Underwriting concepts
Automated Valuation Model (AVM)
Algorithmic valuation produced from comparable-sales databases, used by lenders for low-LTV, low-ticket residential and semi-commercial cases.
Automated Valuation Model is an algorithmic property valuation generated from a database of comparable sales, listings and assessed property characteristics, without a physical inspection by a RICS surveyor. On UK commercial mortgages AVMs are increasingly used at low LTV on small-ticket residential investment, HMO and semi-commercial cases, but rarely on pure commercial property.
Where AVMs are accepted
AVMs are most common on:
- BTL and HMO investment loans below 65% LTV up to roughly 500,000 property value.

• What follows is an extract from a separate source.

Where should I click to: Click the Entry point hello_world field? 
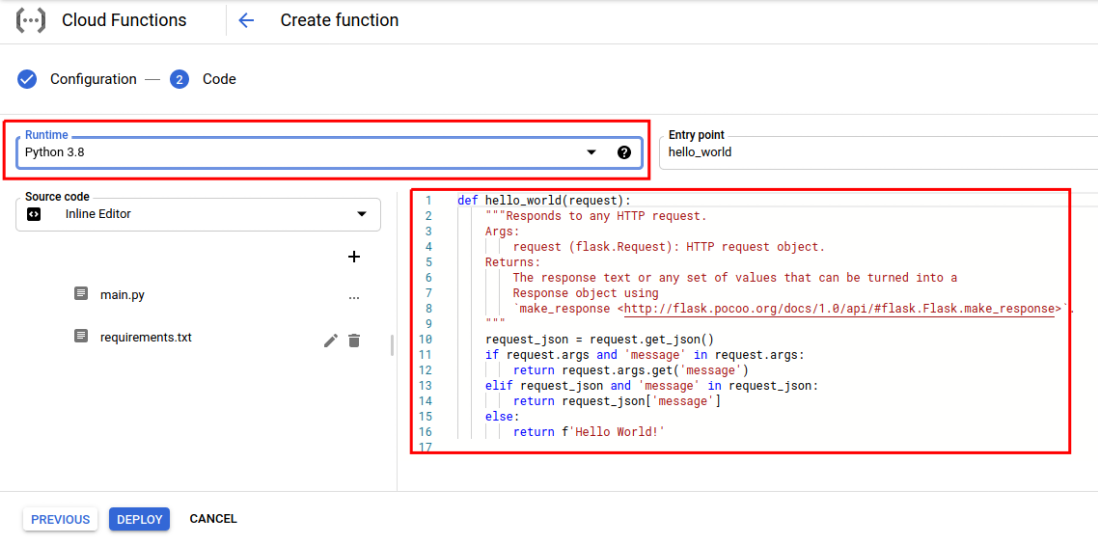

- Semi-commercial mortgages on shop-with-flat-above and similar small mixed-use properties, where the property is reasonably standard for the area.
- Owner-occupier purchases below 60% LTV on a small commercial unit in a well-traded segment (a small office, a high-street retail unit) where AVM coverage is dense.
AVMs are almost never accepted on:
- Commercial mortgages above 65 to 70% LTV.
- Property where the income is led by a single specialist tenant.
- Property with title issues or non-standard tenure.
- Investment loans on portfolios above roughly 1.5 million.
- Development and refurbishment lending.
Why lenders use them
Three reasons. Speed: an AVM produces a figure in minutes versus three weeks for a physical valuation. Cost: AVMs cost the lender 10 to 50 pounds versus 800 to 3,500 for a Red Book survey. Volume: lenders processing high volumes of small-ticket business can route the lowest-risk cases through AVM and reserve physical valuations for the higher-risk cases.
AVM confidence scores
Most AVM providers (Hometrack, e.surv, RPS) return a confidence score alongside the valuation. Lenders typically only accept AVMs where the confidence score sits above a threshold (often 4 or 5 out of 6). If the AVM confidence is too low, the lender falls back to a desktop valuation (a surveyor’s review of the AVM and supporting evidence, without an inspection) or to a full Red Book.
When borrowers should push for a physical valuation
In cases where the AVM is likely to undervalue. Recent material refurbishment that comparable sales do not reflect. Off-market or specialist property. Properties recently extended or converted. Any property where the AVM-derived value would cap the loan size below the borrower’s required amount.